Feature Column from the AMS

Digital Revolution (II) - Compression Codes and Technologies

Lossy and non-lossy compression

4. Lossy and non-lossy compression

When a compression algorithm is used in an applied environment, the choice of that algorithm is often governed by the situations where the compression will take place. Good algorithms for text compression may not be useful to compress a motion picture file, whereas an algorithm suitable for compression of an audio file may not be a good choice for a speech file. What are some of the issues that come up in applications? Obviously, speed of encoding and decoding are important, but another factor, not yet mentioned in detail, is the question of whether, when one uncompresses the compressed material, one gets back the original. If information is lost during the compression process, the algorithm is lossy. If the compression algorithm guarantees the uncompressed material is what was started with, this is called non-lossy compression or lossless compression.

Photographs provide an example of some issues involved. If you have a good digital camera, the number of pixels (picture elements) in each photograph will be very large. For final viewing it is the detailed images that you want to send to Aunt Joan or print out for your own personal use. However, you may want to display these photos in small thumbnail versions to help you remember the content of each image. The thumbnail photos will be compressed versions of the originals to save storage space and to cut down the time that it takes to transfer the images to your computer. These compressed images might be lossy versions of the original for which you would have the option to look at the non-lossy versions by clicking on the thumbnail. The detailed images may be stored in lossless compressed form to save storage space. Compressed images not only save money by reducing the cost of storage, but also time, when they are transmitted from one place to another. By way of contrast, text files must typically be compressed in a way that when they are reconstructed, no loss has occurred. Insurance companies that compress records of customer policies, software that is distributed over the Internet, and a myriad of other settings require lossless reconstruction after compression. Often, however, compression of either kind saves time and/or storage costs.
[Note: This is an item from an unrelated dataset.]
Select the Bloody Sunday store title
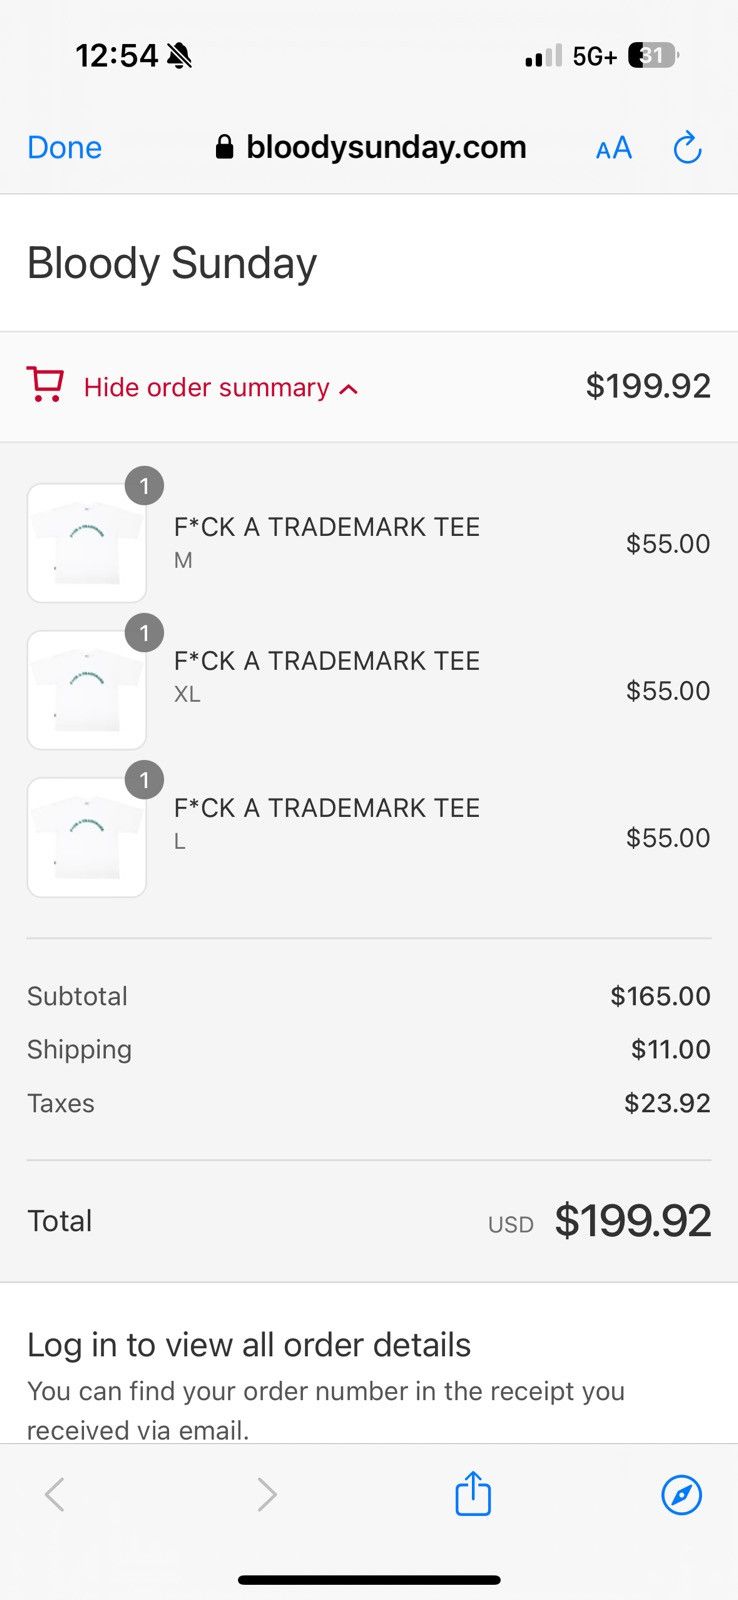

As a regular user of the Internet and electronic mail you may have examined or downloaded a variety of files. There are many extensions that indicate that a file has been compressed. Examples include: .gz, .sit (created by Stuffit or one of its relatives--one expander program for .sit is called Stuffit Expander--in the Apple Macintosh environment), .sea (for self-extracting archive, a compression approach that is responsible for automatic decompression), .z, .Z (created by Compress), or .zip (created by a variety of programs in the Windows environment). The extension .gz, which is often used to compress large postscript files to save time in transmitting them, is created with a program called gzip, which was written by Jean-loup Gailly. Sometimes these compression systems are invisible to the user because when one clicks on such a file, the file may be automatically opened and decompressed by software on one's computer and the file renamed in a way that will make it possible to open it with a particular piece of software.